お湯を注いだり電子レンジで温めたりするだけで手軽に食べられるインスタント食品は、忙しい時の頼れる味方として多くの家庭で重宝されています。しかし、夕食をインスタント食品で済ませることに抵抗感を抱く人も少なくないようです。読売新聞のユーザー投稿サイト「発言小町」には、「夕食にインスタント食品は何故嫌なのか」と題する投稿が寄せられ、大きな反響を呼んでいます。
「昼ならインスタントで良い」のに…
投稿したトピ主「ミルキーちゃん」さんは、知人から「カップ麺や袋麺、即席スープなどのインスタント食品を夕食に出されるのが嫌」と聞かされました。理由を尋ねると、「夜なのにインスタントだと寂しい」と答えたそうです。ふだんはインスタント食品をほとんど食べないというトピ主さんは、「夜にインスタントを食べるのが寂しいのなら、昼に食べても寂しいのでは?」と考えましたが、知人は「昼ならインスタントでよい」と言います。けげんに思ったトピ主さんは、「昼にインスタント食品を食べるのに、夕食に出すと嫌がるのはなぜだと思いますか?ご意見をお聞かせください」と、発言小町に問いかけました。
夕食にインスタントは「手抜き」の証?
これに対して、「メロ」さんは「日本の場合は、朝、昼は簡単な食事でいいけど、夕食は一日のメインの食事、ちょっと豪華に食べたいという感覚の人が多いのでは。その夕食がインスタントではちょっと寂しいのでは」とコメントしています。「べるる」さんは「インスタント食品には『手抜き』のイメージがある」と語り、さらに「夕食は、一日が終わり、ゆっくりできる時間だから、手抜きのインスタントだと寂しく感じる人もいるのかも」と指摘。「シャススプリーン」さんも、「夕飯にインスタント食品が出てきたらかなり侘しいかな。『明日も仕事を頑張ろう!』って思えない」と明かします。

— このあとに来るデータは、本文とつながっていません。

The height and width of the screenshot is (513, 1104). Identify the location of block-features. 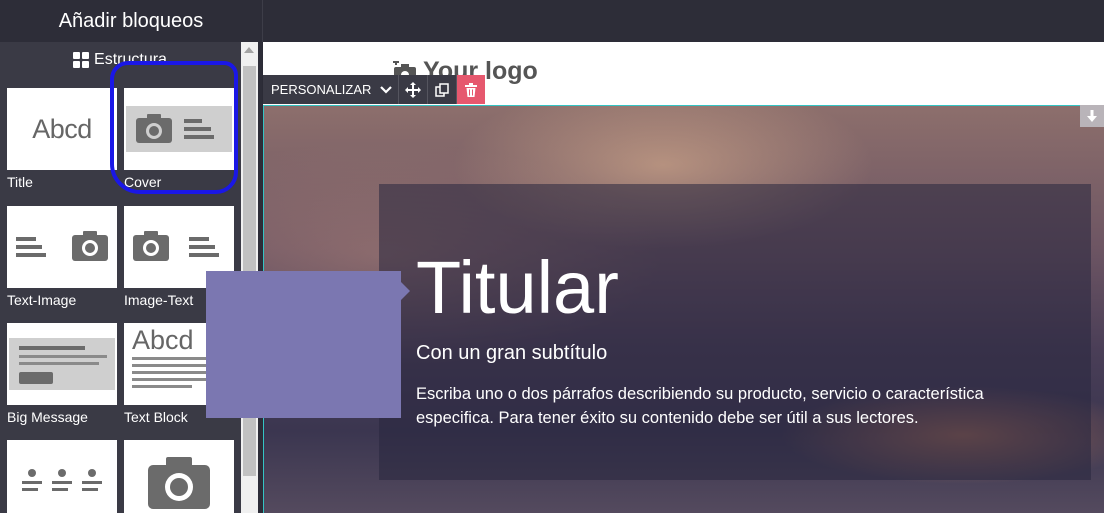
(62, 476).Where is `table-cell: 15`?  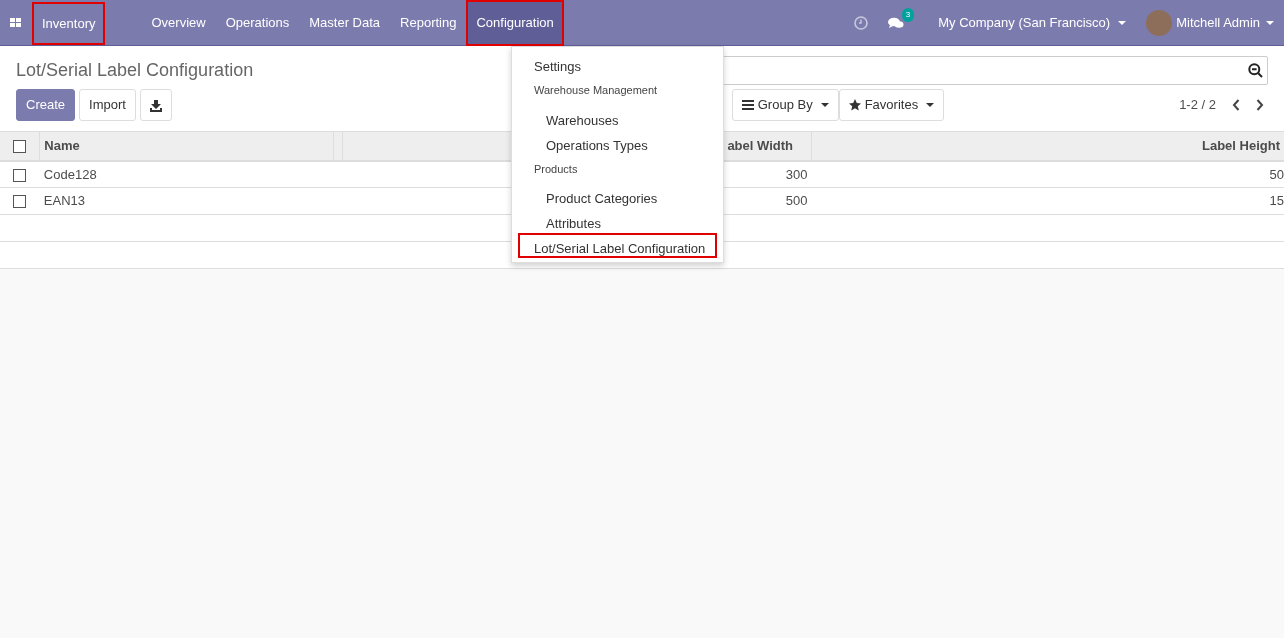 table-cell: 15 is located at coordinates (1276, 201). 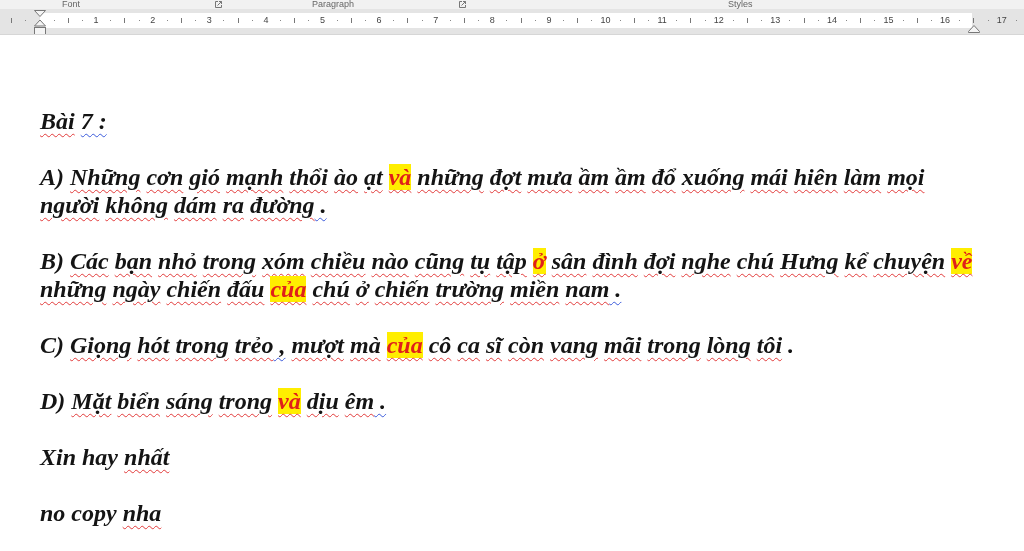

「水筒」さんは、「自炊してる人なら、残業で疲れ切った日の夕食はインスタントもあり」と言います。トピ主さんの知人は、自身は夕食を作らず、家人に作ってもらっている男性だろうと推察したうえで、「出してもらった夕食がインスタントだと、愛とか誠意とか敬意とか、そういうものがなくて、自分が雑に扱われているという不快感があるんだと思う」との見解を示しました。
「手抜き」に見えない夕食インスタントの工夫
一方で、インスタント食品でも「手抜き」に見えない夕食になり得るという意見もありました。「ぷ~パン」さんは「肉・野菜たっぷりのインスタントラーメンならいいのでは?ラーメンのみをサッと食べる昼とは違って、夜のインスタントラーメンは、鍋にして野菜やお肉をたっぷり煮て食べる。うちでもやりますよ。たっぷり野菜入れますから、立派なおかずになります」とアピール。「アジュンマゆうこ」さんは、「冷凍ギョーザ・冷凍ピラフ・冷凍うどん……。テーブルを埋め尽くす品数でしたら寂しくありません。インスタントで食卓を演出しましょう」と、冷凍食品をたくさん取り入れるよう提案しています。

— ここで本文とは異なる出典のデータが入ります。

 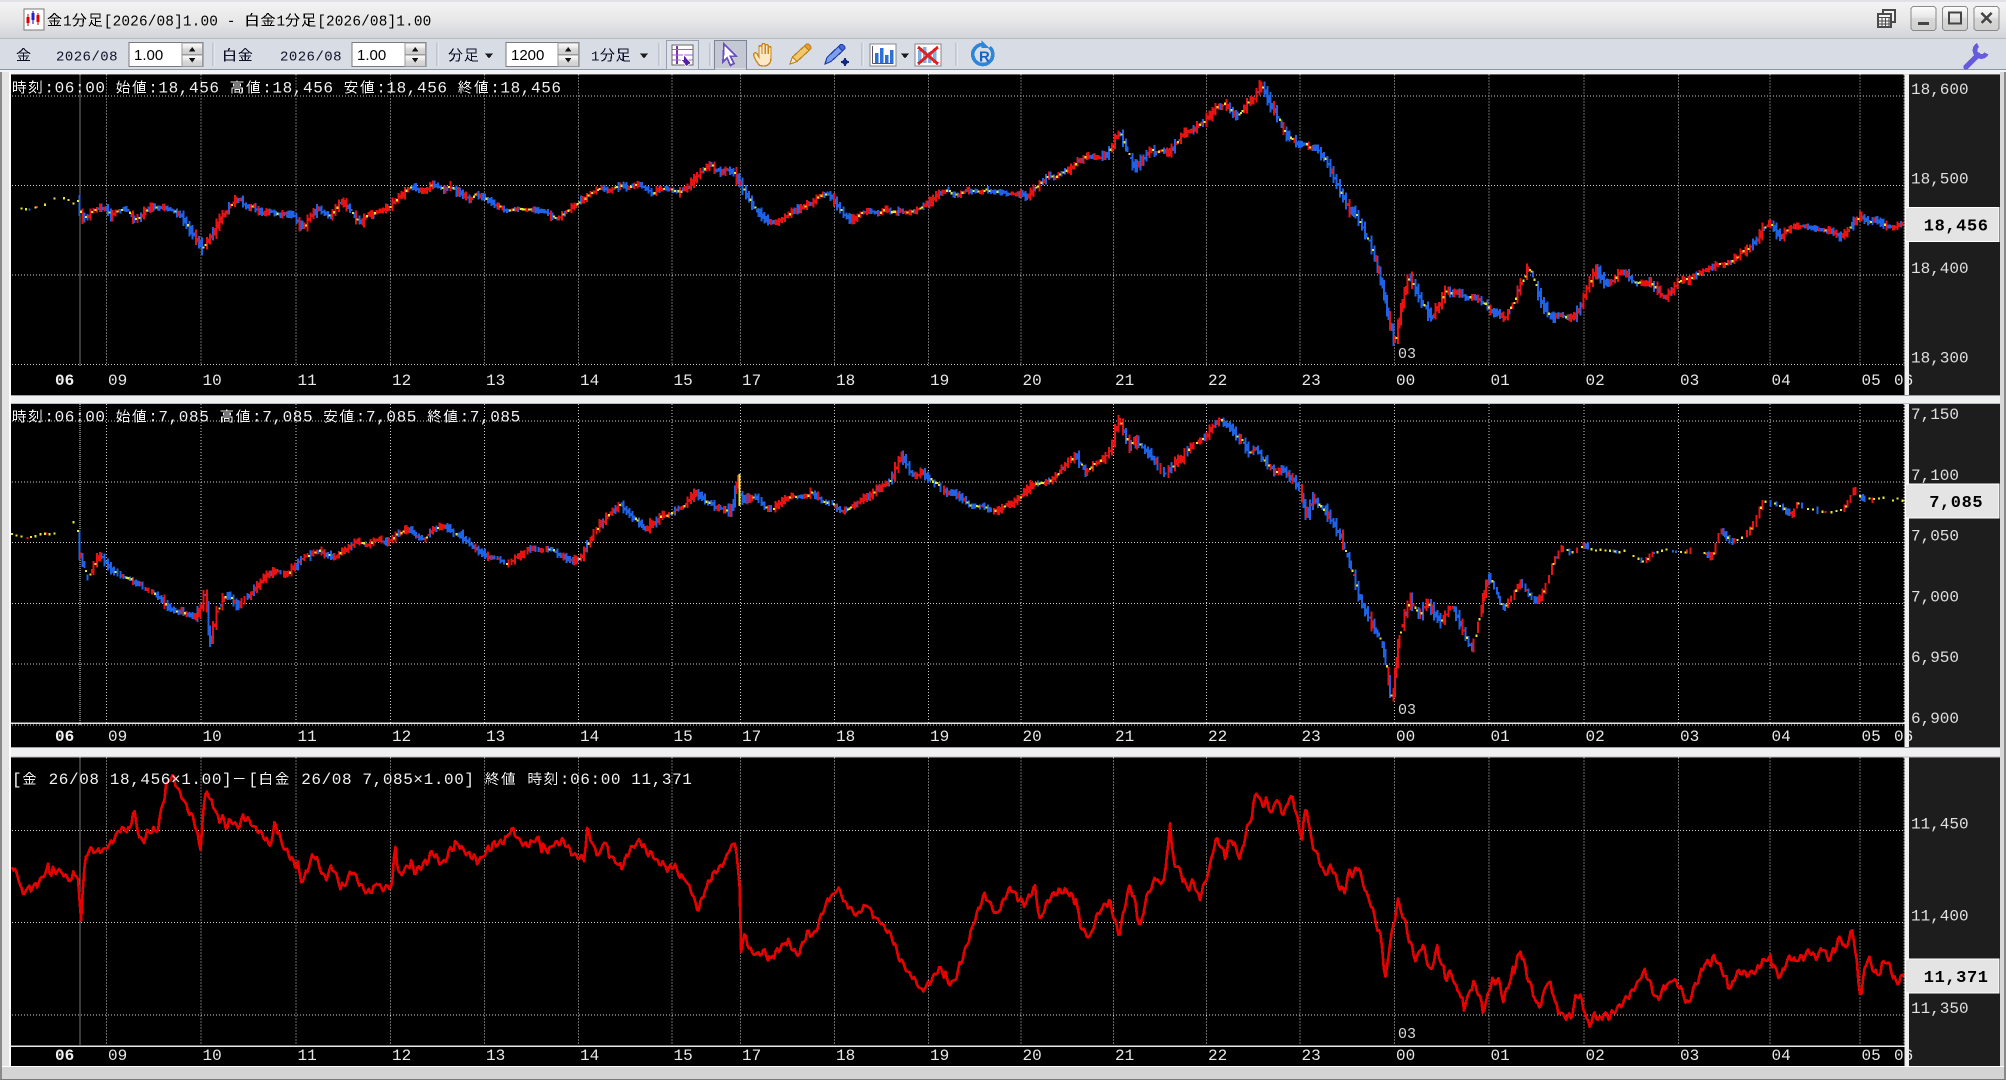 I want to click on svg-text: 18,400, so click(x=1940, y=269).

インスタントラーメン「アリ」8割…でもカップ麺は「ナシ」
数あるインスタント食品の中でも、日本人に最も親しまれているものの一つが、「国民食」とまで言われるインスタントラーメンでしょう。発言小町編集部では、夕食にインスタントラーメンはアリかナシか、アンケートを実施。その結果、8割近くの人が「アリ」と回答しました。
もっとも、インスタントラーメンでもカップ麺となると、「ナシ」とする人が少なくないようです。調査会社「マイボイスコム」(東京)が今年3月、10~70代の男女1万1000人余りを対象に実施したアンケート調査では、カップ麺を食べるタイミングについて、「平日の昼食」と回答した人が53.5%、「休日の昼食」と答えた人が46.6%なのに対して、「平日の夕食」は11.4%、「休日の夕食」は8.5%にとどまっています(複数回答)。確かに、忙しい日中に手っ取り早く食事を済ませたいなら、カップ麺はぴったりですが、「お湯を注ぐだけで出来上がり」なので、手抜き感は否めないでしょう。発言小町に寄せられた意見を加味すると、袋麺をゆでて、肉や野菜などの具材をプラスするのであれば、手抜き感も多少は薄れて、「夕食にアリ」と許容されそうです。